Ed alzò la destra; e, poi, abbassandola, consegnò,
sulla gota sinistra del marchese Giambattista Barberinucci, il piú fragoroso e
solenne schiaffo, che, mai, s'appoggiasse, sulla guancia di un lenone o d'altro
ribaldo: io ne disgrado il ceffone, che il general Damiano Assanti inflisse al
volto del sedicente barone Giovanni Nicotera. Quella palma dell'ufficiale
lasciò, sulla faccia del messere, l'impronta sua, che giustifica il nome di cinque-fronne,
dato, alla guanciata, da' concittadini di Maurizio. Poi, tornando indietro, il
dorso della costui mano percosse la guancia destra del Barberinucci, con minor
forza, sì, ma, pur, con tanta, da fargli vedere il cielo stellato, sebbene
fossero, a mala pensa, le due pomeridiane. Il marchese, dapprima, sbalordito,
voleva reagire, poi; ma i giocatori accorsero, si frapposero, separarono, i
contendenti. Bista e Maurizio furono presi, per sotto al braccio, e tenuti
lontani, dagli amici, che non sapevano rendersi ragione dell'atto brutale di
questo modo energico di terminare una conversazione confidenziale, a bassa
voce. Cosa poteva aver detto il Barberinucci, per provocare od, almanco,
motivare tanta irruenza, nel capitano, che, in fin de' conti, era una bonissima
pasta d'uomo, un caro figliuolo, e ben veduto come suole accadere de' giocatori
infelici? Nondimeno, i primi giudizî erano contrari a Maurizio. Non era, mai,
accaduto uno scandalo simile, nel circolo: e come finirebbe la storia?

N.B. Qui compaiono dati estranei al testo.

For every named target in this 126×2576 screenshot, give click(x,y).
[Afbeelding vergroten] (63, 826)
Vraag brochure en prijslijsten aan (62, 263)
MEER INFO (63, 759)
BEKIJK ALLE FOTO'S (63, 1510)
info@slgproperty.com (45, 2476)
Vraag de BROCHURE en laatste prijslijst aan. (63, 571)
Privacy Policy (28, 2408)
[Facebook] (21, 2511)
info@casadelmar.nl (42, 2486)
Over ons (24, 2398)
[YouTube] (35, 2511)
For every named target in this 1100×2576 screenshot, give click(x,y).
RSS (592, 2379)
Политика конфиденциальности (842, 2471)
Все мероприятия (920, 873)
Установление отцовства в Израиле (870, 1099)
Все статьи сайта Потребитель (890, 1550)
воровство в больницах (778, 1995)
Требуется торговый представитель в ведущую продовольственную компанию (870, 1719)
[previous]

Il marchese, livido, come riebbe il fiato,
brontolò, con ghigno crudele e co' denti stretti: «Questo, gli è un modo
hurioso di sardare i debiti. Gli è chiaro, che, di noaltri due, uno, armeno,
domattina, 'un pò vihere. Se mojo io, 'un mi pagache la hambiale; se crepate 'oi,
le dieci mila lire, le sfumano. Ah! che 'un c'è peggio dell'aver da fare hon
disperachi. Ma, da un napoletano, e' bisogna aspettarsi tutto: e tutto è poho».
Maurizio rispose: «Io vado a casa, difilato:
aspetterò, lì, due suoi amici...»
«'Un li aspetterà, lunga pezza...»
«Spero! E La pregherei di affidar loro il pagherò
mio, perché, prima d'ogni altra trattativa, io lo soddisfi. Né tratterò d'alcun
altro affare comune, se, prima, questo non è esaurito. A rivederla». E, così,
dicendo, Maurizio prese, seco, due conoscenti, due ufficiali, ch'eran, lì;
Cristoforo De Cristoforis, lombardo, e Ferdinando Vernalone, pugliese.
Camminando verso casa, espose loro i motivi dello schiaffo e li pregò di
rappresentarlo. Negarsi, non potevano. Maurizio era ridivenuto il piú amabile
uomo del mondo; la prospettiva del duello, l'aveva tutto rinfrancato. Aveva,
ormai qualcosa da fare, un pericolo da incontrare: e si sentiva uomo,
rigenerato. L'ozio, la noja, il pervertivano.